An independent evaluation by a third party identified by international tender is a mutually agreed output under the Letter of Intent (LoI) to reduce emissions from deforestation, entered into by Indonesia and Norway during the Climate and Forest Conference in Oslo in May 2010. The review will be used to inform decisions on the funding level for 2011. In their report, the Finnish consultancy Gaia (www.gaia.fi), in association with Creatura Ltd, notes that the USD 1 billion partnership has the potential to yield valuable benefits for Indonesia and important greenhouse emission gains for the world. Building the capacity to deliver these emissions reductions, the whole LoI process is also having an important educational impact, and has brought to the fore many questions about the conditions for succeeding with REDD+, that are now being asked in Indonesia for the first time.

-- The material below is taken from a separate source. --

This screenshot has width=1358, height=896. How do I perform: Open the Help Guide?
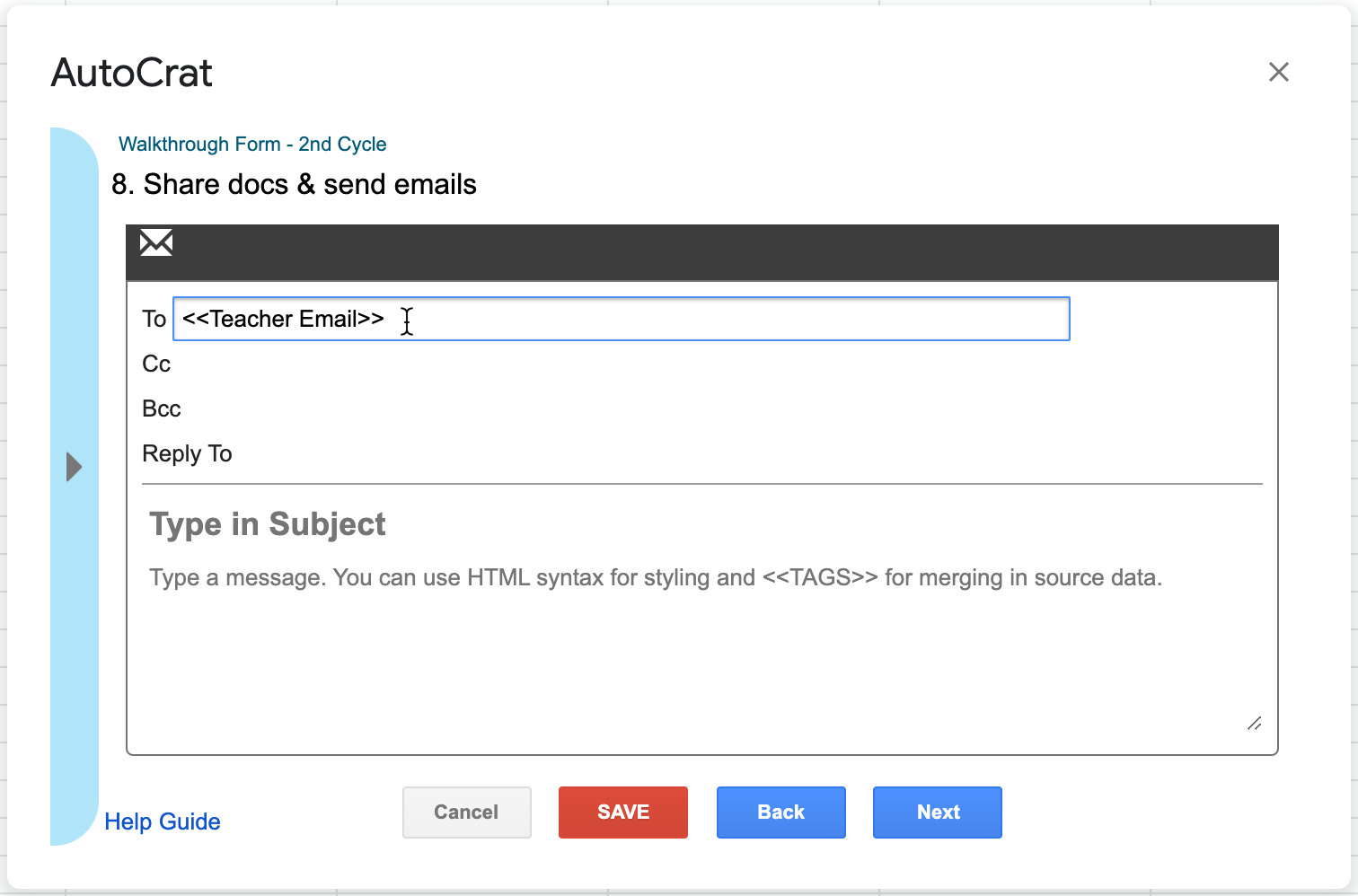pos(162,821)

The review specifically evaluates delivery on the first, preparatory, phase of the LoI, which revolves around six agreed outputs, originally to be delivered by the end of 2010: (1) establishing a national REDD+ Agency with a robust mandate to reform forest governance in Indonesia, (2) introducing a two-year suspension on new concessions for conversion of peat and natural forests, (3) designing an independent institution for monitoring, reporting and verifying emissions from forest and land use change, (4) establishing an interim financing mechanism, (5) developing, through multi-stakeholder participation, a national REDD+ Strategy that addresses all key drivers of deforestation, and finally, (6) selecting a province with significant forest cover and potential for mitigation in which to pilot a payment-for-delivery approach for later nation-wide application.

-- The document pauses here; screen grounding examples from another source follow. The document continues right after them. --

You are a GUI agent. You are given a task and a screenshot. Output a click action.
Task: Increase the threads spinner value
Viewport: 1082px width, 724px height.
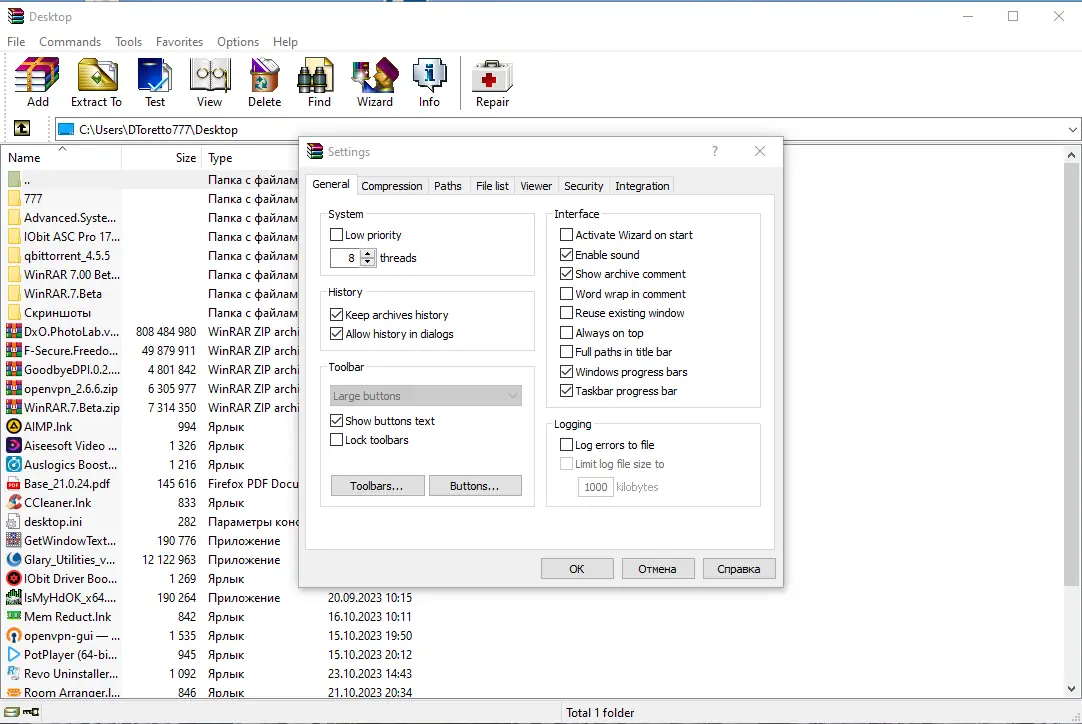[x=368, y=253]
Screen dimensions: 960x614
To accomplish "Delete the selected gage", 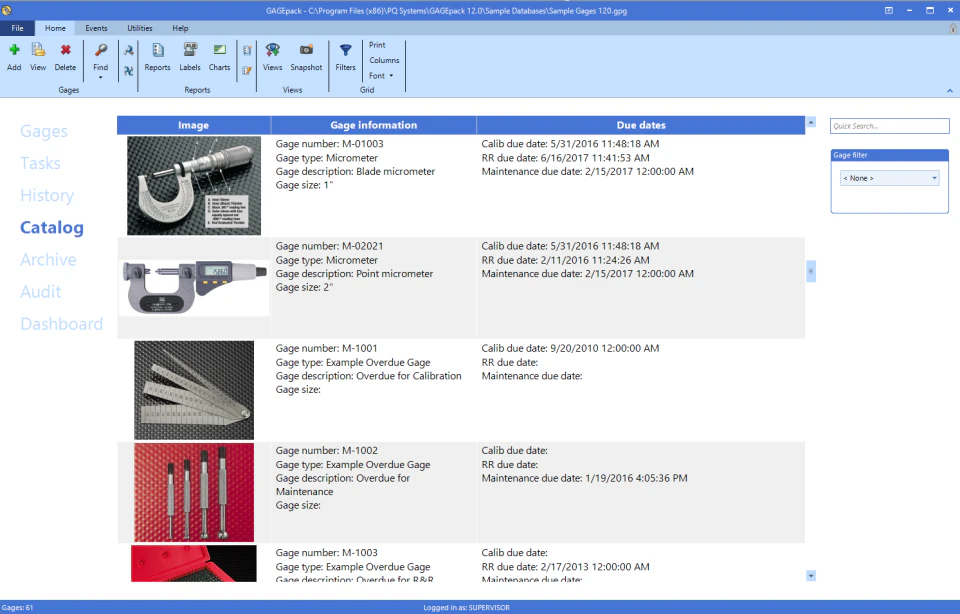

The review notes that while the latter three have been delivered or are close to completion, the first three are delayed, closely inter-linked and have met with significant resistance from vested interests. It finds that sufficient progress has been made to justify further work on remaining deliveries under the USD 30 million already transferred and managed by UNDP. Funding beyond that already committed in 2010-2011 would need to be justified against the delivery of remaining agreed outputs, although the delays seen so far should not impact negatively on the eventual payments for preparation-phase deliverables when those are in place.

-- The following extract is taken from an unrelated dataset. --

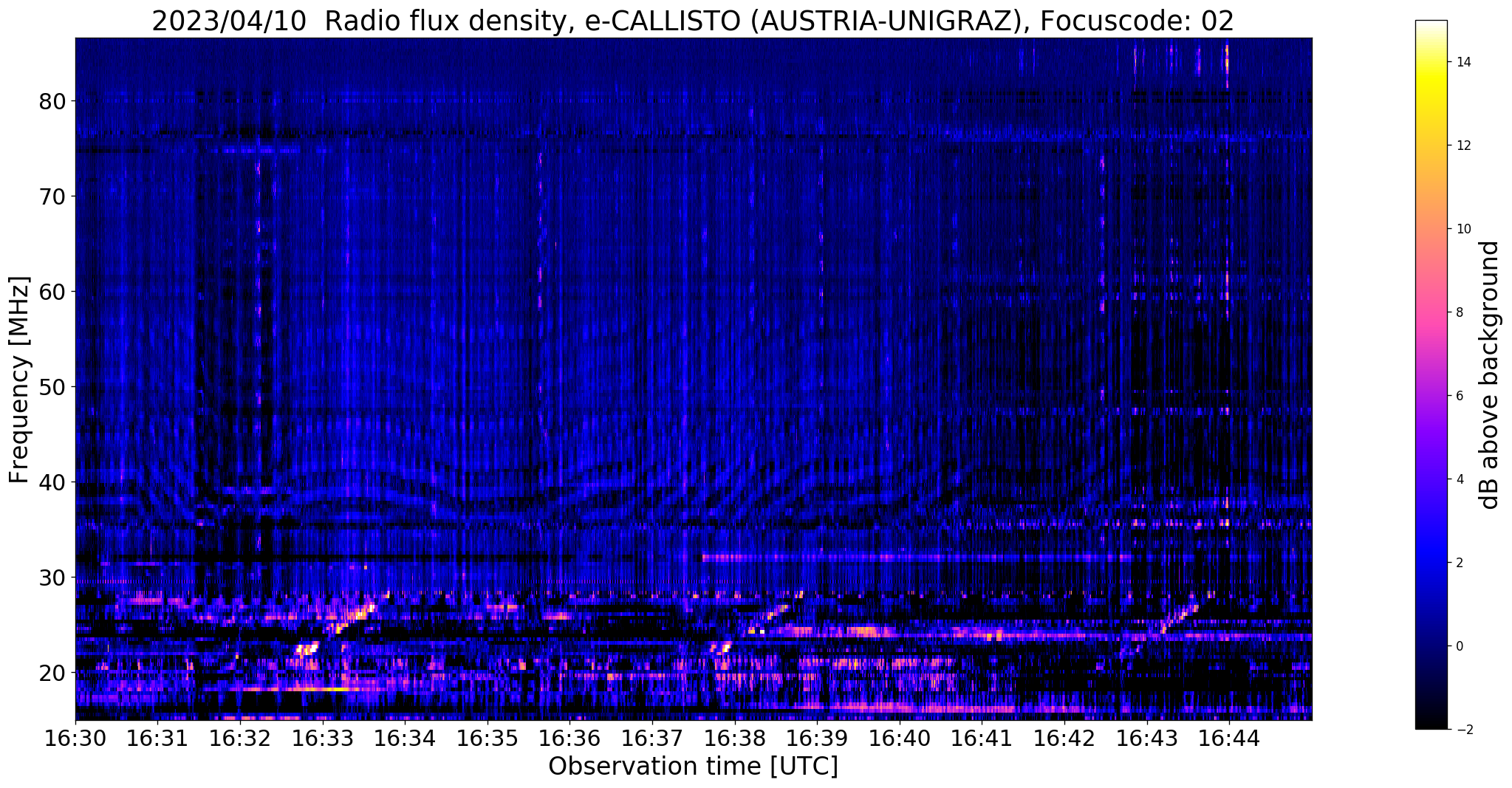This screenshot has height=788, width=1512.
Task: Click the 16:30 time axis label
Action: point(75,739)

The review recommends extending the preparatory phase, and use the extra time to build broad support for the forest governance reform agenda. For the next phase, extending from 2011 to 2013, the review recommends focusing on the quality of the processes rather than an exclusive focus on outputs and dates, engaging more actively with the Indonesian Parliament, identifying degraded forest lands available for further expansion of forest-based industries, and encouraging other donors to join the partnership.